What Induction Heating Can Do

Industry today is often based on the application of heat to do work, such as melting metals to form specialized alloys, or else melting glass or other materials to reshape them. Even in everyday life, heating is critical, such as for welding on the job or cooking in the home. Induction melting often makes use of an inuction heating coil, which can rapidly heat itself with electromagnetic currents (as opposed to an external heat source like with conduction heating), and an inuction heating coil may be found on a small scale, such as the burner on an electric stove in the home, or a bigger scale, like an inuction heating coil (or an array of them) melting raw ores or metals in a factory to forge new items, weld metals together, or form alloys. An induction furnace itself may need maintenance, though; regular inspections by professionals can ensure that nothing is damaged or melted, and a busted inuction heating coil might bring a whole factory to a halt until it is fixed. Spare parts may be used to get a machine back online and doing its work. Steel melting can be made easy when an industrial inuction heating coil is in good shape and running hot.

Why Use Induction Heating Equipment?

Given how much steel is produced and traded between developed nations today, and how critical it is to have proper metal alloys forged for various industries, it is easy to see why induction heating coils are vital for today’s mechanical world. Steel is a good place to start. As of 2017, worldwide production of crude steel reached 1.69 billion tonnes, which represents a 3.9% increase from that of 2016, and nearly half of this steel is dedicated to buildings and infrastructure, with other steel going toward cars and trucks, cutlery, surgical equipment, and more. In fact, 13% of all steel goes to the automotive industry worldwide, meaning that nations like the United States, Germany, China, and Japan have endless need for this metal. The United States is the single biggest importer; as of 2017, that nation had imported $27 billion worth of it. Canada and China are two of the biggest sources for the American appetite for steel; 17% of all imported steel comes from Canada, and China sends a huge 88% of all of its produced steel to the United States in the year 2016. Steel, copper, nickel, tungsten, and many other metals together will be melted in factories for work.

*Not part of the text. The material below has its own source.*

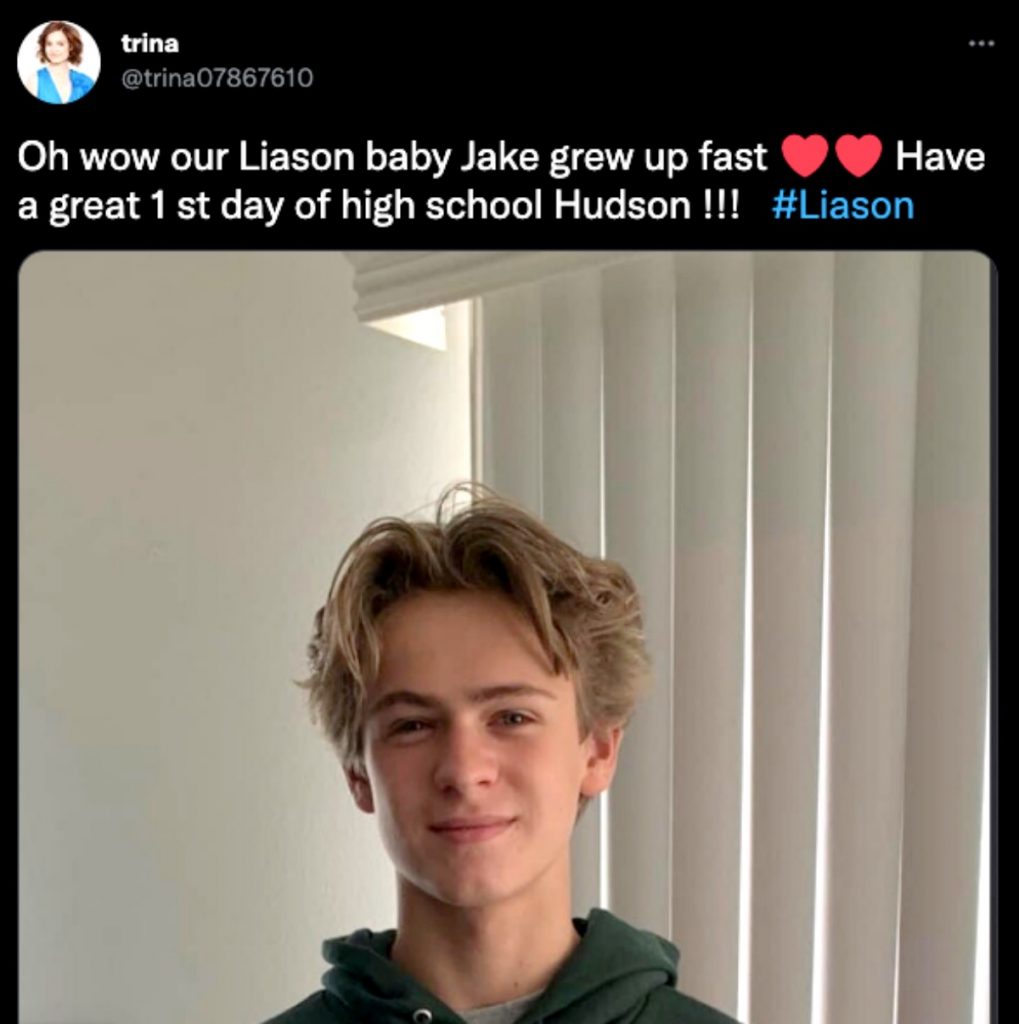1019x1024 pixels.
Task: Open the #Liason hashtag link
Action: pos(843,206)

Metal alloys are another reason to use and inuction heating coil. Some metals such as steel do not have the specific properties needed for their intended work, and in some environments, extremes of heat, pressure, cold, salinity, or chemicals will erode and degrade regular metals like steel. For this reason, specialized alloys are formulated and then produced, and their metals, and the percentages of those metals, result in alloys impervious to their work conditions. An alloy may be needed for a tough but flexible metal bellows, for example, whose contents are under constant pressure and heat, and other metals would rupture if they attempted that work. Metal pipes or bellows might be found underwater, and these metals will need to be made from the right alloys to resist corrosion from the salty water. Similarly, chemical plants will need specialized alloys for their components like valves and metal bellows, and the alloy’s composition will be tailor-made to resist the chemicals and their properties. The components in vehicle engines, such as those of aircraft, large sea vessels, or trains may need heat and pressure resistant alloys.

Any good inuction heating coil or other industrial furnace piece will need its own maintenance and repair done so that it does not break down, or else expensive damage may happen to the machine and the entire facility might be halted in its work until repairs are done, and that lost productivity can be costly. Regular inspections and maintenance can keep any heating coils and melting furnaces in good shape, and problems can be diagnosed early before they cause any damage. Investing in new parts or a good repair job can keep any factory or furnace running smoothly and producing the melted steel or alloys that other sectors need.